A Hemoglobina Glicada é um marcador fundamental pois reflete a média das glicemias nos últimos 2 a 3 meses. Em adolescentes com obesidade (IMC > percentil 95) e sintomas clássicos como poliúria, a glicemia de jejum pode apresentar-se falsamente normal ou na faixa de pré-diabetes (100-125 mg/dL) devido à reserva pancreática residual, enquanto as glicemias pós-prandiais já atingem níveis patológicos. A presença de glicosúria sugere fortemente que a glicemia plasmática ultrapassou o limiar renal (aproximadamente 180 mg/dL) em algum momento do dia, tornando a HbA1c ou o Teste Oral de Tolerância à Glicose (TOTG) ferramentas diagnósticas superiores à glicemia de jejum isolada para confirmar o diagnóstico de Diabetes Mellitus conforme as diretrizes da ADA e SBD.

Como interpretar a glicosúria com glicemia de jejum de 100 mg/dL?

A glicosúria ocorre quando a concentração de glicose no filtrado glomerular excede a capacidade de reabsorção do túbulo proximal, o chamado limiar renal de glicose. Em um paciente com glicemia de jejum de 100 mg/dL (limite superior da normalidade), a presença de glicosúria ++ indica que, durante o período pós-prandial ou ao longo do dia, os níveis glicêmicos estão elevando-se significativamente acima de 180 mg/dL. Isso é característico da resistência insulínica grave associada à obesidade na adolescência, onde a secreção basal de insulina ainda consegue manter a glicemia de jejum controlada, mas falha em conter as excursões glicêmicas após as refeições. Portanto, a glicosúria é um sinal de alerta para hiperglicemia intermitente que exige investigação diagnóstica imediata.

Quais são os critérios diagnósticos para Diabetes Mellitus?
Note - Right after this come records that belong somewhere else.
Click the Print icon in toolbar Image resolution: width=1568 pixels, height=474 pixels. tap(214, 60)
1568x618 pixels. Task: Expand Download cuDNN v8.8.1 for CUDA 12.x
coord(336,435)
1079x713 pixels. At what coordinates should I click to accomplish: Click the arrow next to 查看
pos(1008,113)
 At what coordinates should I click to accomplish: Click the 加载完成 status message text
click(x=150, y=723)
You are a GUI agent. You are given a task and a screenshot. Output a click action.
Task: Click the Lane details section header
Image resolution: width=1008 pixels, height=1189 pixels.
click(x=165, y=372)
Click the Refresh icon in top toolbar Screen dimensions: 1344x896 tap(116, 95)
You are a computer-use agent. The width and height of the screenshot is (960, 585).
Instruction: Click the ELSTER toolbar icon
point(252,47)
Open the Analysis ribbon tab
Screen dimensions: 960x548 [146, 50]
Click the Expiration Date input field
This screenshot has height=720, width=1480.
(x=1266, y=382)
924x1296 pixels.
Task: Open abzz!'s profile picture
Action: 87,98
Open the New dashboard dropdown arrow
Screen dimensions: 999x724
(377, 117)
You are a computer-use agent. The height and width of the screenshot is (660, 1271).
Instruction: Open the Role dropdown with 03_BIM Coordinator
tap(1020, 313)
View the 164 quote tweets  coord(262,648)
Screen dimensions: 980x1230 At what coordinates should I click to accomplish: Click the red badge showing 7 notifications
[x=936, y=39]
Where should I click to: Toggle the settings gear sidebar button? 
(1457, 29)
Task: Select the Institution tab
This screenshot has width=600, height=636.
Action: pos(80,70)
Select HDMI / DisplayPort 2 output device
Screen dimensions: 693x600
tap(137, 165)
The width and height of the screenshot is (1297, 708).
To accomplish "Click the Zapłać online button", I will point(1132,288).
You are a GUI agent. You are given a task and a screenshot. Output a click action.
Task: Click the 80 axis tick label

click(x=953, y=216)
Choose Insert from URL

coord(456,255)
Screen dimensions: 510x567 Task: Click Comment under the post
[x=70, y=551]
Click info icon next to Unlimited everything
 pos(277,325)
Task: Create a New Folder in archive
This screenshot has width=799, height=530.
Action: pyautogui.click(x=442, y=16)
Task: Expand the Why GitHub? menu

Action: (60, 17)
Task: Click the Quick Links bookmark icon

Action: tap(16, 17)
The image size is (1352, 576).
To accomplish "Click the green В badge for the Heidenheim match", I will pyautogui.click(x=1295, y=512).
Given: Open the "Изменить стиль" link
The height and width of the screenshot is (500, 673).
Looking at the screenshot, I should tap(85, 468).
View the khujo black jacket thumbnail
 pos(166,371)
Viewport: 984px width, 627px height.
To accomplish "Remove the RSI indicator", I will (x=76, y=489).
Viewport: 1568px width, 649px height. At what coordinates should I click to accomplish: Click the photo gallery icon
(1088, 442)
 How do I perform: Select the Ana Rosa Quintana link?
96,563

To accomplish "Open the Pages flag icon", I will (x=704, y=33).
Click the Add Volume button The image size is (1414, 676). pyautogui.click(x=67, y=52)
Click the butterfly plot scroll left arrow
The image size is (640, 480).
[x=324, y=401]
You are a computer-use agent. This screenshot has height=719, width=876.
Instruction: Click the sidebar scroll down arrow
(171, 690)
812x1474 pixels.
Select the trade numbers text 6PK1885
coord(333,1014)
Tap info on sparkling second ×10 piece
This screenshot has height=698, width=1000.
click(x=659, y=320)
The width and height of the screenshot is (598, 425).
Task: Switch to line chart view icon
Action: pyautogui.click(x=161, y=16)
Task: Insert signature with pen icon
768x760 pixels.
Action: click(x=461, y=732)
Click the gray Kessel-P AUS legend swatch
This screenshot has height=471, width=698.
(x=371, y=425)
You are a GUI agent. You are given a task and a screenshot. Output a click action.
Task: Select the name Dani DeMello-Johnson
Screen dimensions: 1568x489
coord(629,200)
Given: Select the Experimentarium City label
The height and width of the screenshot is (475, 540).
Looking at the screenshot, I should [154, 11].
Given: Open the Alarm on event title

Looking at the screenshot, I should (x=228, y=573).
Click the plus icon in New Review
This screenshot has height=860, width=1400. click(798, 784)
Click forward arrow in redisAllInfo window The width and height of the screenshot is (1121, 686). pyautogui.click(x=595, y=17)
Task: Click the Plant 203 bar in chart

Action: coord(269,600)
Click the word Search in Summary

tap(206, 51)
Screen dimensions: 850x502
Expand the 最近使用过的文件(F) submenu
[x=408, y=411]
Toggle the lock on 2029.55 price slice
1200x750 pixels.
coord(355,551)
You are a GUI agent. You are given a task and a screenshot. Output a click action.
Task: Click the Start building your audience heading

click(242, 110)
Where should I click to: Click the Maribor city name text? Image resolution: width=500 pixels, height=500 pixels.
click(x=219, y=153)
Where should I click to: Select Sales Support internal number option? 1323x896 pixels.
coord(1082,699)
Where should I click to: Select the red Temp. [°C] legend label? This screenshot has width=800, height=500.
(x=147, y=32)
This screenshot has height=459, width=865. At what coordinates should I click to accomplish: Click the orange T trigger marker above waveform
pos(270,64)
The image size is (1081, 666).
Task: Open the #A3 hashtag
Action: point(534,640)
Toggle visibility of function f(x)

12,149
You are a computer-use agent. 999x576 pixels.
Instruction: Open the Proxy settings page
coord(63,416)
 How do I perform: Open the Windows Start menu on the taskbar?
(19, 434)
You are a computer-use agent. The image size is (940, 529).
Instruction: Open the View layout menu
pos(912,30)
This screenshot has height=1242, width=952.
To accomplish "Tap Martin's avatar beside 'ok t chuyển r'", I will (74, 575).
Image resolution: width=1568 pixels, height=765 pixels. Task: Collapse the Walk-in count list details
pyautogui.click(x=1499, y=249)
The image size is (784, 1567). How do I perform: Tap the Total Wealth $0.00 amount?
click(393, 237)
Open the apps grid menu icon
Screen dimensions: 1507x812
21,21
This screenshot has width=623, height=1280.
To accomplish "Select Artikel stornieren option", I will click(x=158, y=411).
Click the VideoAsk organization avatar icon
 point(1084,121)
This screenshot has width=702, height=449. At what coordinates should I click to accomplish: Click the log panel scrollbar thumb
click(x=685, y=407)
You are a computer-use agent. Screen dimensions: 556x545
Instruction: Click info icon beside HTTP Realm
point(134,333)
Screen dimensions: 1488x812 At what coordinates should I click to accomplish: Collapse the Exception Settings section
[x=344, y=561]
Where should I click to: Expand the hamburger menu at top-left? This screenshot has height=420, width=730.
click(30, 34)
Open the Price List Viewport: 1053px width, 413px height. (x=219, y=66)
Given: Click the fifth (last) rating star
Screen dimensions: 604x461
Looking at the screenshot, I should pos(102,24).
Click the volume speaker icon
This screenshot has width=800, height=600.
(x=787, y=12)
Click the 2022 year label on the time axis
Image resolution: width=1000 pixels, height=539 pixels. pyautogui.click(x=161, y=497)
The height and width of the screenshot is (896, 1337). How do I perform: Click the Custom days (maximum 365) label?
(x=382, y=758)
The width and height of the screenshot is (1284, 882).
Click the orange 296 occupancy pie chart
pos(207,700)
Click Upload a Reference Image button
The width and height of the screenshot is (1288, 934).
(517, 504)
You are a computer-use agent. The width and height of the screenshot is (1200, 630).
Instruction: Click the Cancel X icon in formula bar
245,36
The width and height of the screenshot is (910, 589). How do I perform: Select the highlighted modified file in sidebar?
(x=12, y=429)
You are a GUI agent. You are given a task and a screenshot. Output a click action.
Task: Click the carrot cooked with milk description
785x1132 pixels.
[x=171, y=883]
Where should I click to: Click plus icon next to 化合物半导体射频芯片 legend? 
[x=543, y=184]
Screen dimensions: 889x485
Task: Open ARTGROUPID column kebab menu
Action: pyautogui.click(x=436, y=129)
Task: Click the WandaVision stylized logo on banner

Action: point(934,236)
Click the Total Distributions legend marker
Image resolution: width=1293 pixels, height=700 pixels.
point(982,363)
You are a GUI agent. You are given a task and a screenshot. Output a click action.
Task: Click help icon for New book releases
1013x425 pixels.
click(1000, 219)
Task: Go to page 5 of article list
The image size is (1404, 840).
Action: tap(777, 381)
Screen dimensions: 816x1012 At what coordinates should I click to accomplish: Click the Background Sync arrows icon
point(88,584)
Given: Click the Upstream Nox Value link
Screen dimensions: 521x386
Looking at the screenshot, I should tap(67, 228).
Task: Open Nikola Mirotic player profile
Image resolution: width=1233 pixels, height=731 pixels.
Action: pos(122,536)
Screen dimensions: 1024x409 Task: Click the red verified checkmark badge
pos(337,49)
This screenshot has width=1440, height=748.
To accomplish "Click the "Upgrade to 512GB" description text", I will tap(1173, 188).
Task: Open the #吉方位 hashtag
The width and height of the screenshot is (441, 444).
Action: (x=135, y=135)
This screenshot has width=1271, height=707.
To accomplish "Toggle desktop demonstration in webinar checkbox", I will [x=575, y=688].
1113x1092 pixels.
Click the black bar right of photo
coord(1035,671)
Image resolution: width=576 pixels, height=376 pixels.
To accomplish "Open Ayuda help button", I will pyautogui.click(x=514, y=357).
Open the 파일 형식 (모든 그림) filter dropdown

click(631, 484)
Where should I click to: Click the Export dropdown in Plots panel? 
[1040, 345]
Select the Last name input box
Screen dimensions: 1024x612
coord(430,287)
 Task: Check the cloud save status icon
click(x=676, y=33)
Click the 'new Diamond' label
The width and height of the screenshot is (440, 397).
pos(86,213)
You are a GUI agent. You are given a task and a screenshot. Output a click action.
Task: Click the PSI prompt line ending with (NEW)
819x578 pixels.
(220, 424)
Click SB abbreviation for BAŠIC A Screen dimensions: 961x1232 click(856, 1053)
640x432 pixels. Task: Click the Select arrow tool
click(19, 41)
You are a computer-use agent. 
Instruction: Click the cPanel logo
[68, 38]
Segundo a American Diabetes Association (ADA), o diagnóstico de Diabetes Mellitus pode ser estabelecido por quatro critérios: 1) Glicemia de jejum ≥ 126 mg/dL; 2) Glicemia de 2 horas após TOTG com 75g de glicose ≥ 200 mg/dL; 3) Hemoglobina Glicada (HbA1c) ≥ 6,5%; ou 4) Glicemia aleatória ≥ 200 mg/dL em paciente com sintomas clássicos de hiperglicemia (poliúria, polidipsia, perda de peso). No caso apresentado, a paciente possui sintomas (poliúria e fadiga) e sinais indiretos (glicosúria e provável candidíase mamária manifestada pelo eritema macular), mas a glicemia de jejum de 100 mg/dL não fecha o diagnóstico, classificando-a inicialmente como pré-diabetes. A HbA1c é o próximo passo mais prático e validado para confirmar a patologia.